Je le pense. Des centaines de rumeurs se propagent chaque jour par la Toile, et il faut un pendant. Mais le job des médias est de relayer des informations vraies, pas de démanteler des fausses nouvelles et de retrouver leur origine. Il est irrationnel économiquement que tout le monde vérifie de son côté, alors que la crise de la presse oblige à une masse salariale contrainte. C’est peut-être le job d’une agence, ou d’un nouvel acteur qui inventera un nouveau modèle. Et qui se servira certainement des robots à reconnaissance vocale. Les discours seront enregistrés au peigne fin et les données énoncées, précisément vérifiées. Entre l’intelligence artificielle et l’intelligence humaine des journalistes existe un entre-deux : le crowd-sourcing, avec des informations qui comportent une certaine couleur de fiabilité selon l’avis de la communauté, comme Slate l’a initié.

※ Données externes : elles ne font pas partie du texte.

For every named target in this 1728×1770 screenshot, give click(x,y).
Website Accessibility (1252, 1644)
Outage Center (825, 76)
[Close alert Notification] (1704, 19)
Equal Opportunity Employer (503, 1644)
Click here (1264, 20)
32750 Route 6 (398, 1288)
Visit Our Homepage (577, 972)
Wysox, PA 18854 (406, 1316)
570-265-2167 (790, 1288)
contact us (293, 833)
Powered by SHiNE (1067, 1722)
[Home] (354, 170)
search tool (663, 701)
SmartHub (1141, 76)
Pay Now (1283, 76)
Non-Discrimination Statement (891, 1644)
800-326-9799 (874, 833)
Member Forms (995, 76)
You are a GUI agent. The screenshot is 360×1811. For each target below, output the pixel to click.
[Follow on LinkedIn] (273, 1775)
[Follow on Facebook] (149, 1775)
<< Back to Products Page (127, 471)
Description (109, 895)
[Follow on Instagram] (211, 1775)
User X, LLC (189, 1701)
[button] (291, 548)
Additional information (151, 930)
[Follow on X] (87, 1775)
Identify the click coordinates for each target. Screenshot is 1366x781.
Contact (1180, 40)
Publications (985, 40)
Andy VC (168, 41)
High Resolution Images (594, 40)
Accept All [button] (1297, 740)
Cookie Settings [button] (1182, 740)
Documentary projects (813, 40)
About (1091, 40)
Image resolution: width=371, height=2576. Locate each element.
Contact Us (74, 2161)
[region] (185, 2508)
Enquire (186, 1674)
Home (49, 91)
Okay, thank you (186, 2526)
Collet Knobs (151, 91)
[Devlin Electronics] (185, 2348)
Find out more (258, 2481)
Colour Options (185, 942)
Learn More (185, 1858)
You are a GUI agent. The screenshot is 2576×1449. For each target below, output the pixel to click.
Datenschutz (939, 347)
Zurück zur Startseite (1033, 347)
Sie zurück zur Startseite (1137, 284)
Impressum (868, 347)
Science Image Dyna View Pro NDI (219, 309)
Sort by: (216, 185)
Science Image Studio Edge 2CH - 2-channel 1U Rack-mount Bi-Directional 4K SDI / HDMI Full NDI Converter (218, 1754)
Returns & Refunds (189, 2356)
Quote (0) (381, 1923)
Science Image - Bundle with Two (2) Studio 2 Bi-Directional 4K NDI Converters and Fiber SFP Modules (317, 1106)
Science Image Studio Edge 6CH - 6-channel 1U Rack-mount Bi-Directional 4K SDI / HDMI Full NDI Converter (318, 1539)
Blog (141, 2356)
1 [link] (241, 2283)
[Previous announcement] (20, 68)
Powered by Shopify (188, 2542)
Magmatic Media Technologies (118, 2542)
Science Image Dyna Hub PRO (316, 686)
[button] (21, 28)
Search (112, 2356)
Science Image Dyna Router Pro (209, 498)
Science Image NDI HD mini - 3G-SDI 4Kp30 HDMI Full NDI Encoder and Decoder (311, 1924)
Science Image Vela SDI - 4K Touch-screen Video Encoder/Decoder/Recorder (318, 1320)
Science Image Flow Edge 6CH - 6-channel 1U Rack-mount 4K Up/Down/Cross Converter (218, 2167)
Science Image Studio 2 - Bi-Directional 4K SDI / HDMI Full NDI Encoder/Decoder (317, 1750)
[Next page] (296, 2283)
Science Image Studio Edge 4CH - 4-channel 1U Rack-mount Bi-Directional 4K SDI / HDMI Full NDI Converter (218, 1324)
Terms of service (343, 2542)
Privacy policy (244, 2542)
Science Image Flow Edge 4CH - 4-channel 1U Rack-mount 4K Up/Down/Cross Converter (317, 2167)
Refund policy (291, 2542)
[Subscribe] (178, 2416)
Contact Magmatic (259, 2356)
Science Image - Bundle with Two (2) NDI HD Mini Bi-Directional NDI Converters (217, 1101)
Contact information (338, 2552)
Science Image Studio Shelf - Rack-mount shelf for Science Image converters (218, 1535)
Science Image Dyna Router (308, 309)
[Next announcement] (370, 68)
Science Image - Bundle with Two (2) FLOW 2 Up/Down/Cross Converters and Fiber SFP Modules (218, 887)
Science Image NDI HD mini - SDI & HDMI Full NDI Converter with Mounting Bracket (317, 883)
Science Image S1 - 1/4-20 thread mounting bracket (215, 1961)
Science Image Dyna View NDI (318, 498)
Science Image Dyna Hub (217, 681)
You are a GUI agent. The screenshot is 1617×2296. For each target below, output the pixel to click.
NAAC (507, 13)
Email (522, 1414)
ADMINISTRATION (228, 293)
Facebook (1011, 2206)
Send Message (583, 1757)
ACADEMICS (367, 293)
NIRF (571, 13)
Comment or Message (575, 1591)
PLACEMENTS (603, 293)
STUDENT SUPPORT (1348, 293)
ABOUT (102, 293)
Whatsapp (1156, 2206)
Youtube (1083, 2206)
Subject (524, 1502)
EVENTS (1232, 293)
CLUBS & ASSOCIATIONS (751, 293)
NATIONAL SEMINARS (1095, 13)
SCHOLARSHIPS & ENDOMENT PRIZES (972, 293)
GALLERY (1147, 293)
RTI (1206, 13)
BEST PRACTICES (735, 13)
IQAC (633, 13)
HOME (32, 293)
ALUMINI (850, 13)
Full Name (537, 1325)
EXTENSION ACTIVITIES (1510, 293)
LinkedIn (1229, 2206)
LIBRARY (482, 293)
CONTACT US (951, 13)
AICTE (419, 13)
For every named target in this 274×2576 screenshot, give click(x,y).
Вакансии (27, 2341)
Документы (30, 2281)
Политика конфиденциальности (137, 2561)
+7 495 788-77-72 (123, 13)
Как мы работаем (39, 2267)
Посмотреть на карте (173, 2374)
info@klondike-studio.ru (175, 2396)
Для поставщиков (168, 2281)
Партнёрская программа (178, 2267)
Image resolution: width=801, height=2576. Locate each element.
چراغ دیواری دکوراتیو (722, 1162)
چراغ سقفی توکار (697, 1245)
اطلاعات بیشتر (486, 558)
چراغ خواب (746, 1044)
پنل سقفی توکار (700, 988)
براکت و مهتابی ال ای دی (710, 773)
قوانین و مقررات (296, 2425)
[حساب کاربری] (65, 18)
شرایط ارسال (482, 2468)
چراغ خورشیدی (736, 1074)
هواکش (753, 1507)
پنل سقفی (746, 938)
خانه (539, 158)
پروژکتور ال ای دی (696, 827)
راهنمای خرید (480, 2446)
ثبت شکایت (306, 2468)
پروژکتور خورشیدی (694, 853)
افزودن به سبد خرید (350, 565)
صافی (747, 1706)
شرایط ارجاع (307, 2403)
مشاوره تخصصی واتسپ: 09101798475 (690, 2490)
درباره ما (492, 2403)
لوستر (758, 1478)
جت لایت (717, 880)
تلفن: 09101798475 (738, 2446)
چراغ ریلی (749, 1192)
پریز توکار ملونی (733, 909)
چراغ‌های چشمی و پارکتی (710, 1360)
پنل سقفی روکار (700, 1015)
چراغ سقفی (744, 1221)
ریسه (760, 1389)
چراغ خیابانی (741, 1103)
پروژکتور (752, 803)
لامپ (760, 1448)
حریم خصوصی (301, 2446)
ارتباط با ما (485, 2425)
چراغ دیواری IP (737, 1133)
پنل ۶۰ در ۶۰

Comment entrevoyez-vous le futur ?

Nous vivons ce paradoxe post-moderne d’une société de l’information où les organes de presse ferment les uns après les autres ou suppriment des postes. Les citoyens, consommateurs, travailleurs, électeurs, militants… prennent conscience qu’ils doivent être les plus informés possible, mais ils ne veulent pas payer l’information, surtout en ligne. Nous en sortirons forcément, les nouvelles générations vont s’habituer à rémunérer ceux qui les renseignent intelligemment et sûrement. Ce qui passe aussi par des services personnalisés. J’imagine des start-up spécialisées dans le FC, vendant leur prestation aux médias, aidées par les technologies. Mais je crois que le salut passera surtout par l’éducation de nos enfants en matière de médias, afin de rétablir la confiance au sein du triangle population-politiques-journalistes. Des gens éclairés ne verront plus des complots dans chaque déclaration inexacte. Il en va de la salubrité de notre démocratie.